Auch wenn es müßig ist: Ein Spieltag mehr - und es hätte Hertha vermutlich noch erwischt. Aber wen interessiert das noch? Die Mannschaft war Vorletzter, als Pal Dardai sie Anfang Februar als Trainer übernommen hat. Er sollte sie vor dem Abstieg retten. Das hat er geschafft. „Es hat sehr gut funktioniert“, sagte Mittelfeldspieler Per Skjelbred. Kapitän Lustenberger hat in seiner Zeit bei Hertha einige Trainerwechsel miterlebt. Einen positiven Effekt haben sie eigentlich nie erzielt. „Diesmal hat’s gefruchtet.“ 

Hertha bleibt in der Bundesliga, das allein zählt

Dardai ist mit 39 Jahren noch jung, er hat in seiner Unerfahrenheit ein paar Fehler gemacht, letztlich aber ist sein Plan aufgegangen. Hertha bleibt in der Bundesliga, das allein zählt.

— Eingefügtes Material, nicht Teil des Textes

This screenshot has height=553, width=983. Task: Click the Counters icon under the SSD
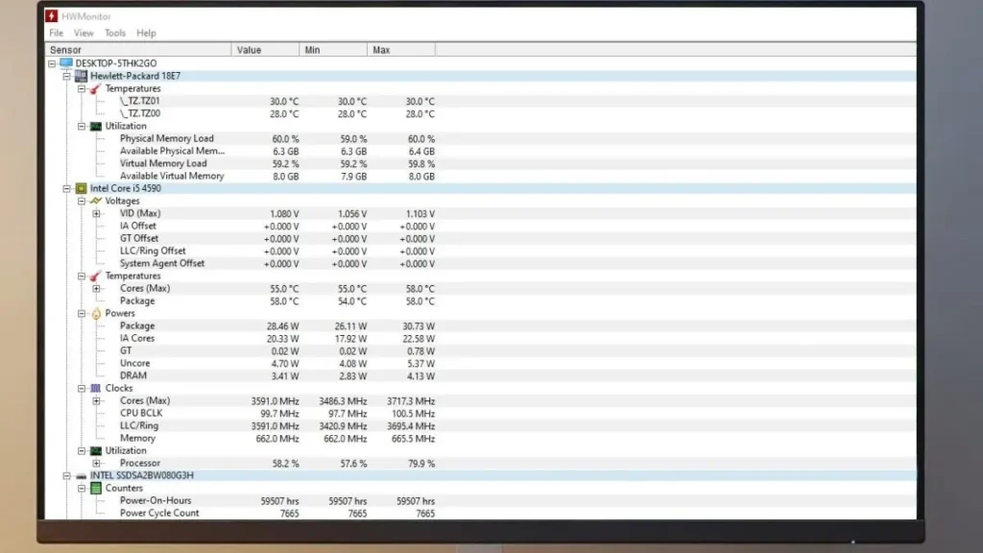tap(96, 488)
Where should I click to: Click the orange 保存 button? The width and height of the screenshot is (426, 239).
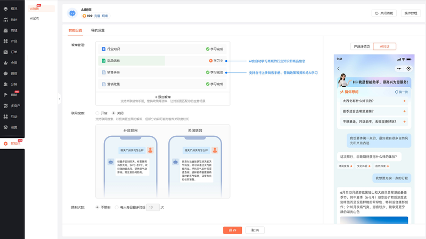(232, 230)
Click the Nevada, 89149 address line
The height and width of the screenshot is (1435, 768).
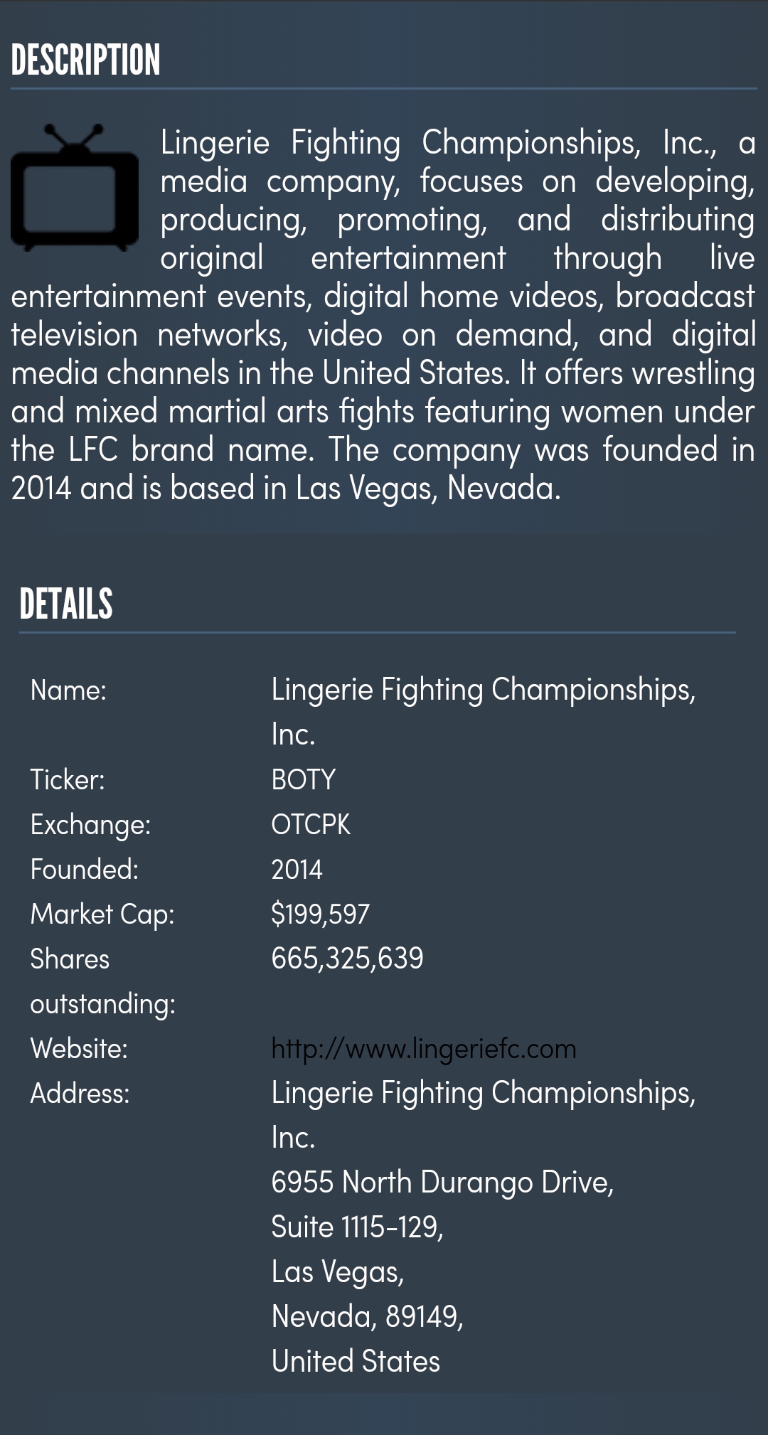pos(368,1317)

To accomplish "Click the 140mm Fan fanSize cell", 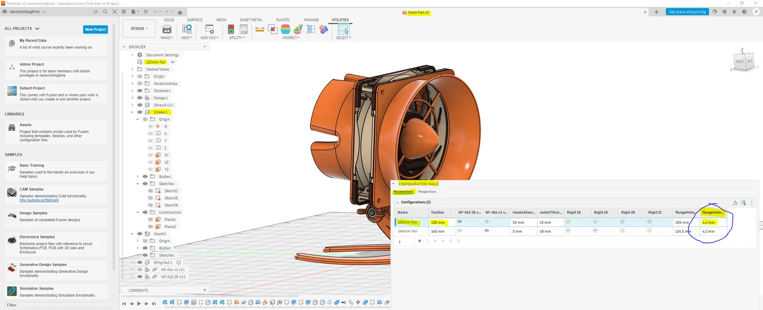I will 438,231.
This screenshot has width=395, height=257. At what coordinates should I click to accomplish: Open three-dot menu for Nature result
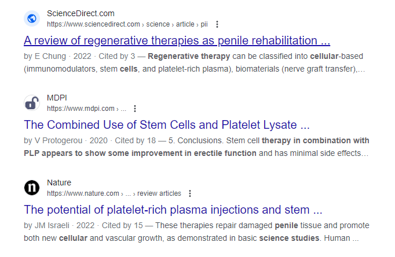190,193
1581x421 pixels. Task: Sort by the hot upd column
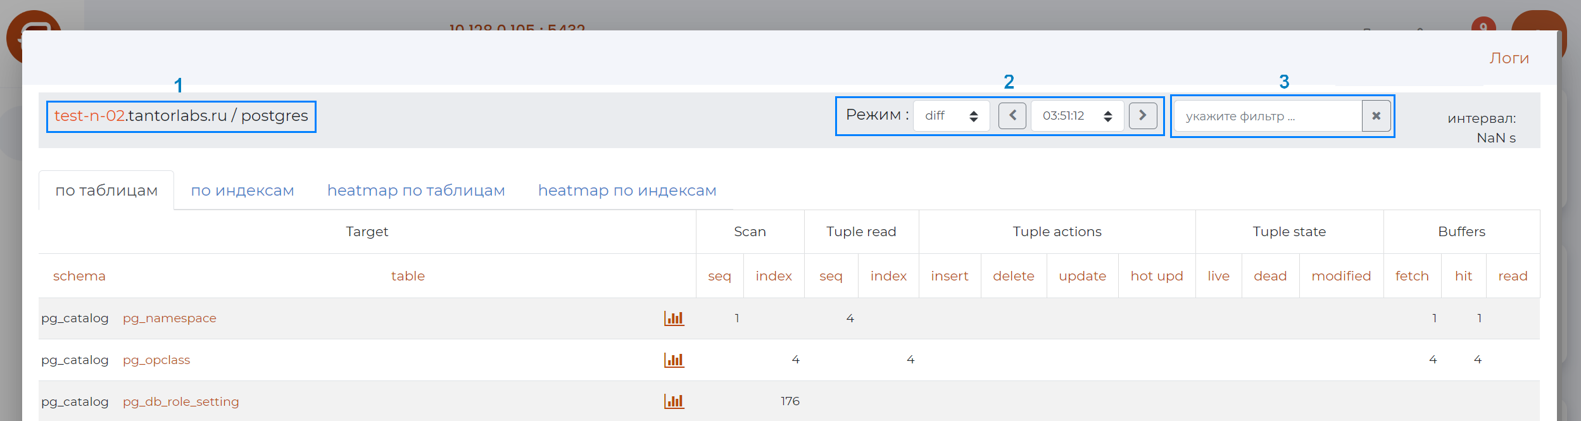[x=1156, y=276]
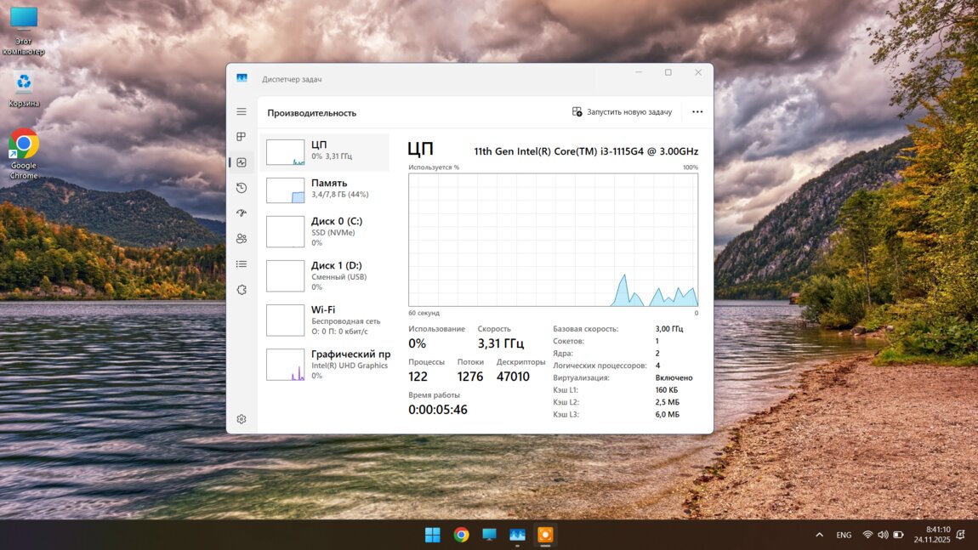Open App history from sidebar

[x=242, y=188]
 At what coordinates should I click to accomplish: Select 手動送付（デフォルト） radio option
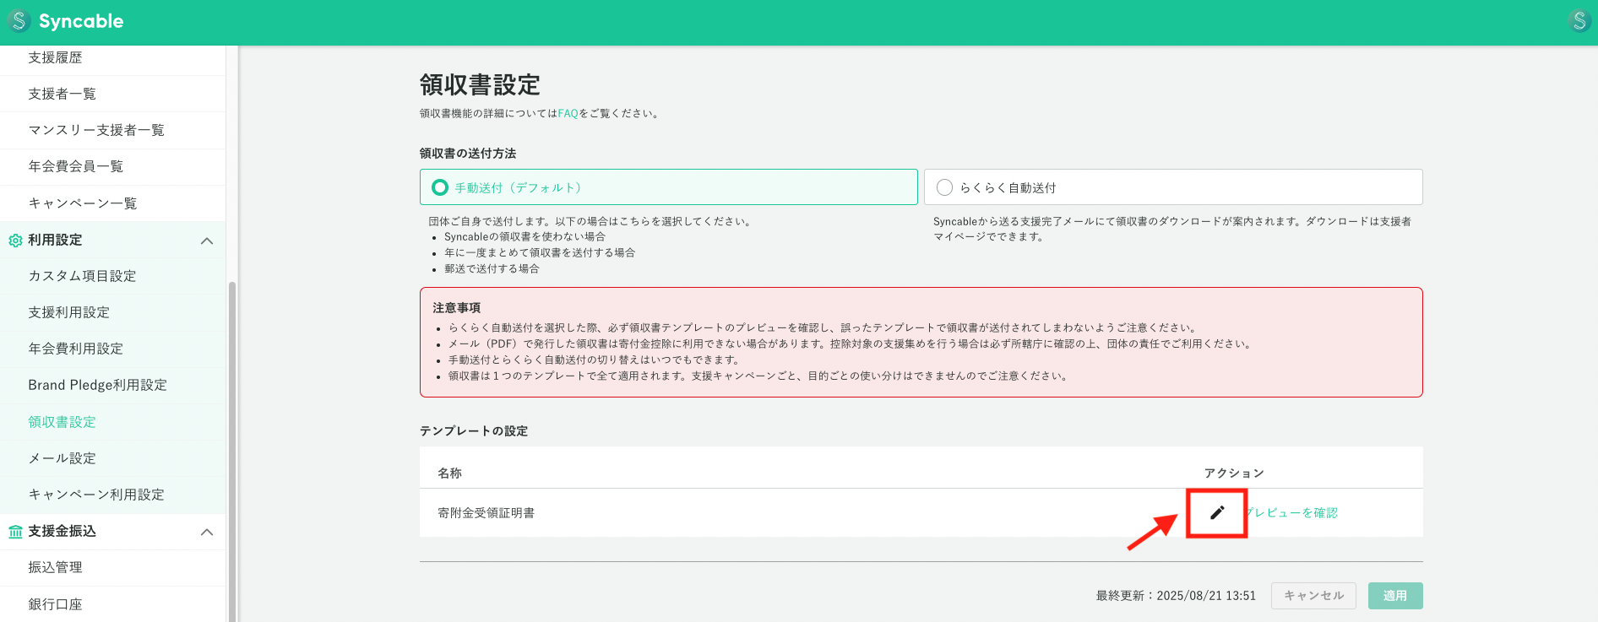(x=440, y=187)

Er habe die Mannschaft vom Negativen ins Positive zurückgeführt, sagt Fabian Lustenberger über Dardai. „Er hat ein bisschen frischen Wind reingebracht.“ Der Ungar hat die Defensive entscheidend stabilisiert, er hat die Mannschaft zum Laufen gebracht - aber er hat es am Ende nicht mehr geschafft, dem allgemeinen Spannungsabfall entgegenzuwirken. Ist seine Bilanz trotzdem eine Empfehlung für eine Weiterbeschäftigung? „Ich finde, dass er auf jeden Fall die Chance verdient hat“, sagt Lustenberger.